First, it appeared to me as if the lappet of my overcoat pocket were in

movement, being raised. I did not pay much attention to this, as I

supposed that the garment was sliding down on to the seat of the sofa,

from the back, and that this displacement of gravity caused the movement

I observed. But this I soon saw was not the case. That which moved the

lappet was something in the pocket that was struggling to get out. I

could see now that it was working its way up the inside, and that when

it reached the opening it lost balance and fell down again. I could make

this out by the projections and indentations in the cloth; these moved

as the creature, or whatever it was, worked its way up the lining.

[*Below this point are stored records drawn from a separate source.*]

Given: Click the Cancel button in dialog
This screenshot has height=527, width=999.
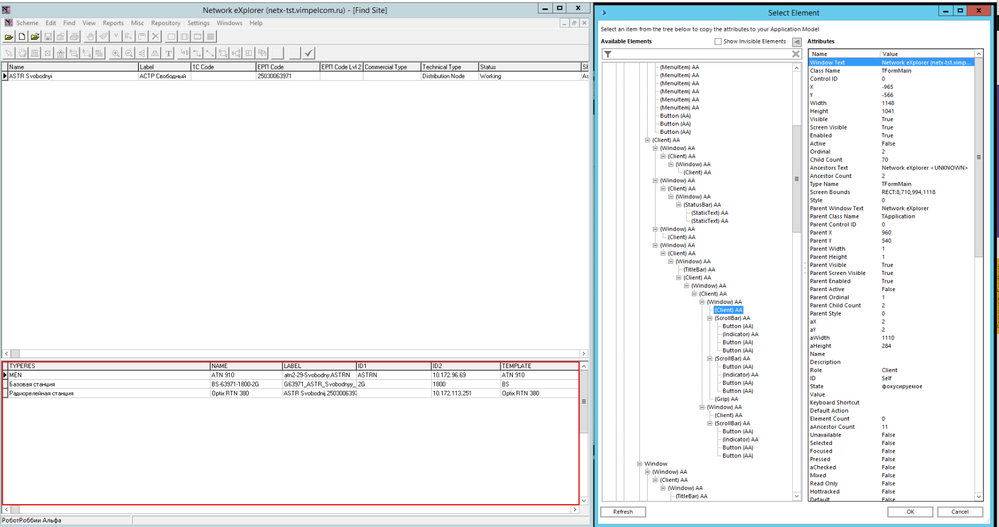Looking at the screenshot, I should click(x=959, y=511).
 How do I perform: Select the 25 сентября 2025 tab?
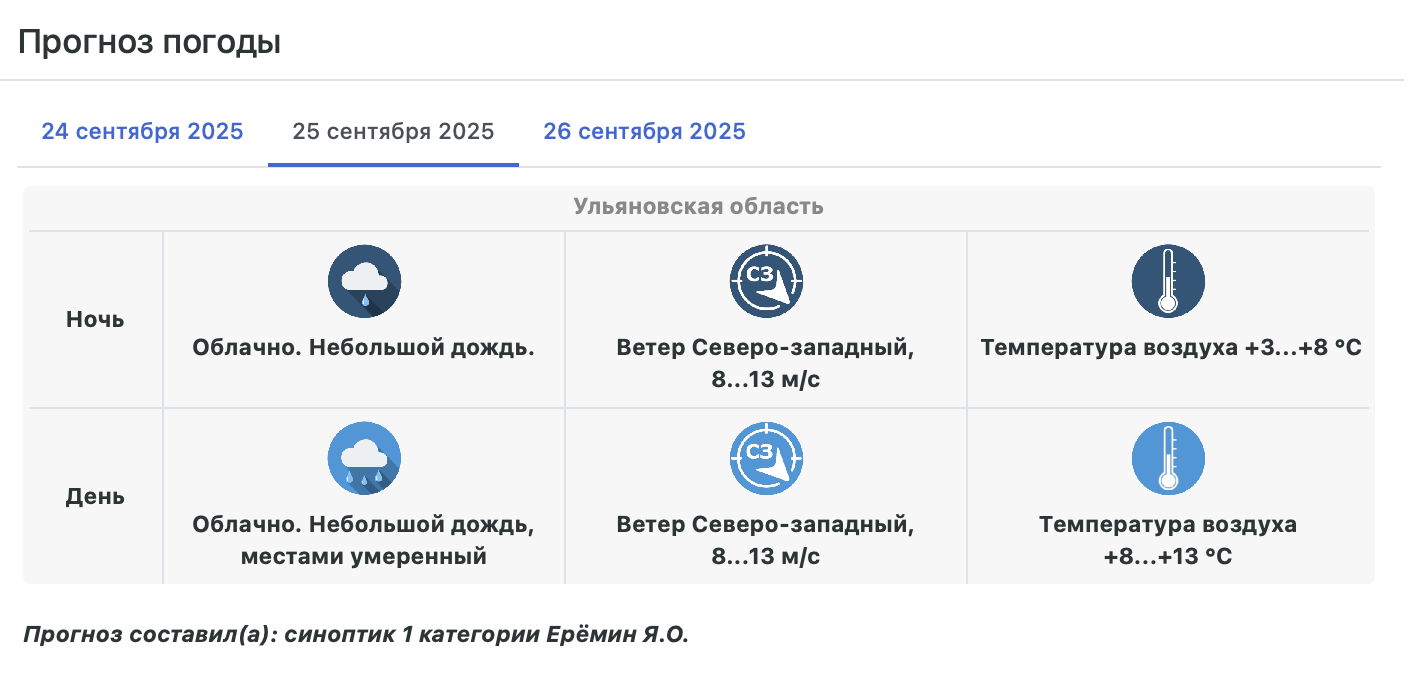point(393,132)
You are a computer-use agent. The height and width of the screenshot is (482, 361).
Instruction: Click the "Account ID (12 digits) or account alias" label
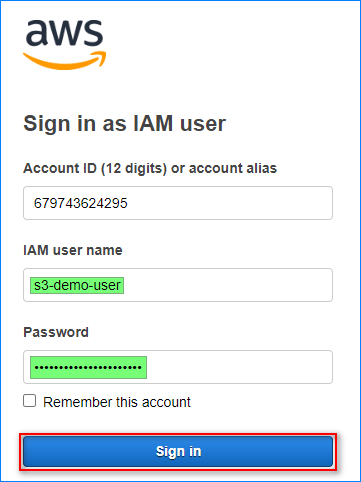(x=150, y=168)
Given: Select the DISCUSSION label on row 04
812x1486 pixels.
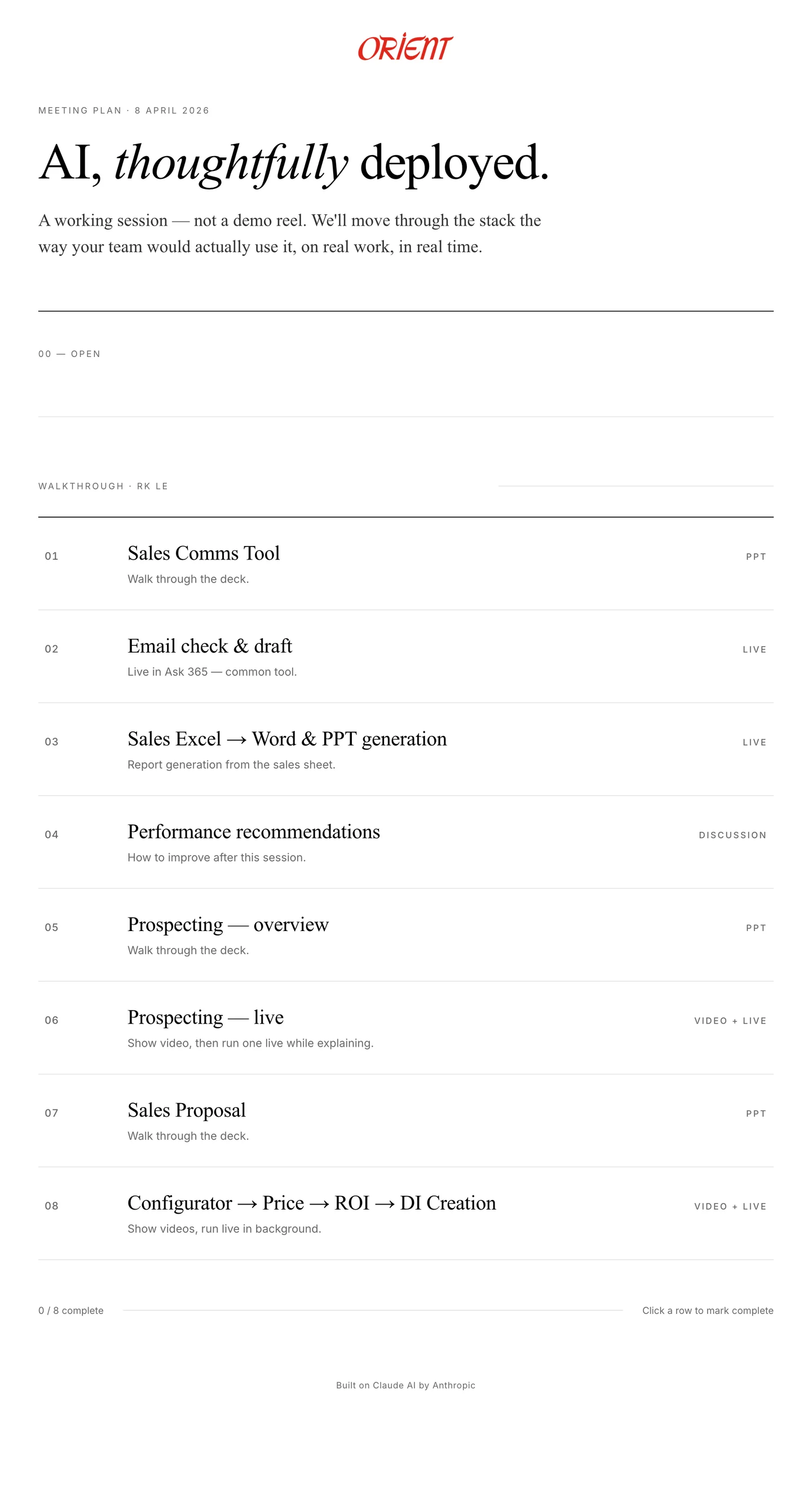Looking at the screenshot, I should click(733, 835).
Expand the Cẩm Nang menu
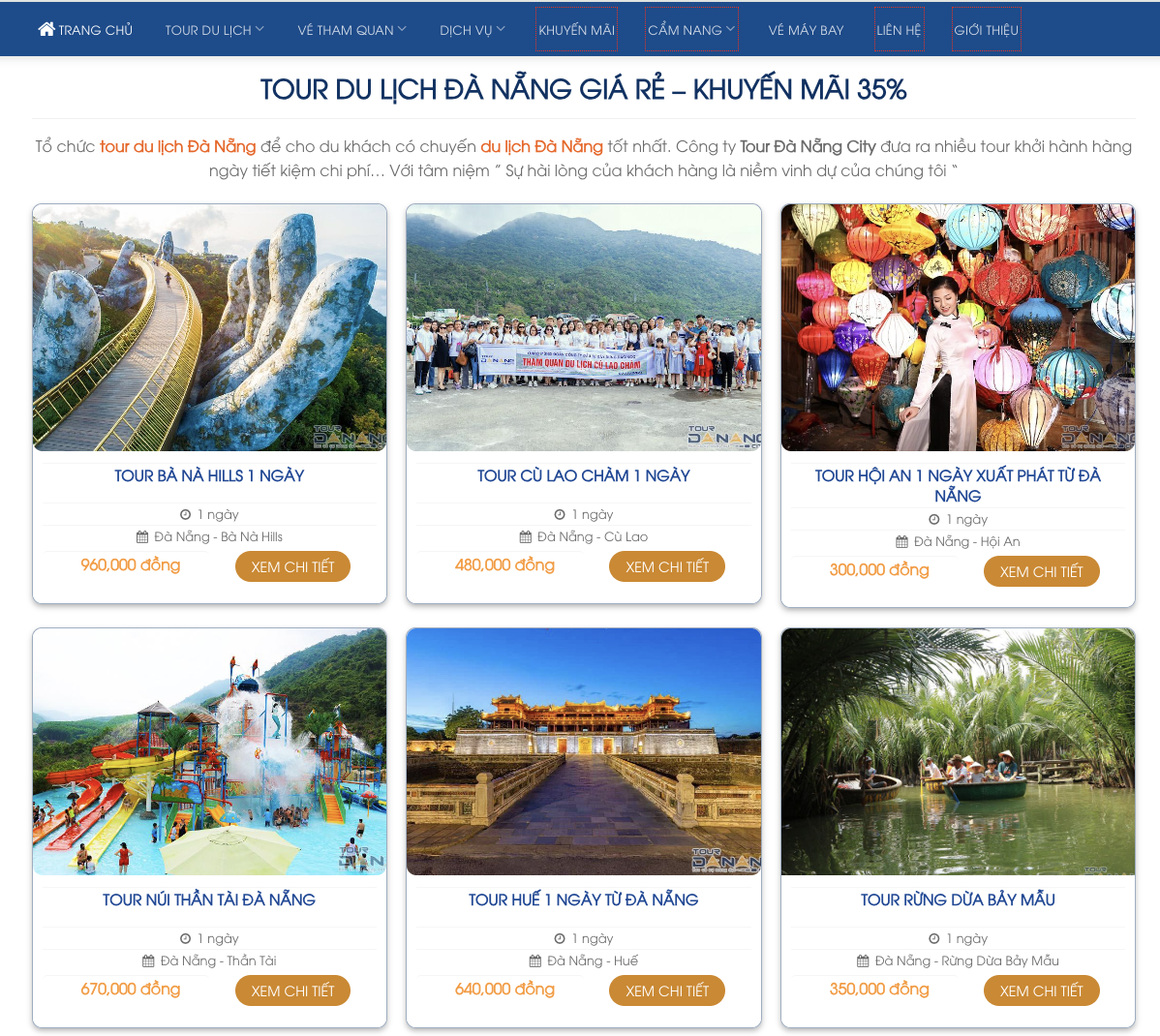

"A mouse," I said, and forgot my seediness; I was interested. "The

little rascal! However did he contrive to seat himself in my pocket? and

I have worn that overcoat all the morning!" But no--it was not a mouse.

I saw something white poke its way out from under the lappet; and in

another moment an object was revealed that, though revealed, I could not

understand, nor could I distinguish what it was.



Now roused by curiosity, I raised myself on my elbow. In doing this I

made some noise, the bed creaked. Instantly the something dropped on the

floor, lay outstretched for a moment, to recover itself, and then began,

with the motions of a maggot, to run along the floor.



There is a caterpillar called "The Measurer," because, when it advances,

it draws its tail up to where its head is and then throws forward its

full length, and again draws up its extremity, forming at each time a

loop; and with each step measuring its total length. The object I now

saw on the floor was advancing precisely like the measuring caterpillar.

It had the colour of a cheese-maggot, and in length was about three and

a half inches. It was not, however, like a caterpillar, which is

flexible throughout its entire length, but this was, as it seemed to me,

jointed in two places, one joint being more conspicuous than the other.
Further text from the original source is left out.